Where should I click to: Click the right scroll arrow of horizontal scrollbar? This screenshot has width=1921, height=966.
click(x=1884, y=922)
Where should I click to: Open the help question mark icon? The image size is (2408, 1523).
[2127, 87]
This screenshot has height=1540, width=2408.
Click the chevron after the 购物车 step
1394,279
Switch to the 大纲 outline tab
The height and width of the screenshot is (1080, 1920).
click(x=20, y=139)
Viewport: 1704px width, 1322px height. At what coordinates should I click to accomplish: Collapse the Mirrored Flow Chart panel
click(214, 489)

+-------+

# What is needed
Exactly reproduce every line of the records.

# Solution below
Where should I click to: Click the right scroll arrow of horizontal scrollbar? This screenshot has width=1921, height=966.
click(x=1884, y=922)
Where should I click to: Open the help question mark icon? The image size is (2408, 1523).
[2127, 87]
This screenshot has height=1540, width=2408.
Click the chevron after the 购物车 step
1394,279
Switch to the 大纲 outline tab
The height and width of the screenshot is (1080, 1920).
click(x=20, y=139)
Viewport: 1704px width, 1322px height. At what coordinates should I click to accomplish: Collapse the Mirrored Flow Chart panel
click(214, 489)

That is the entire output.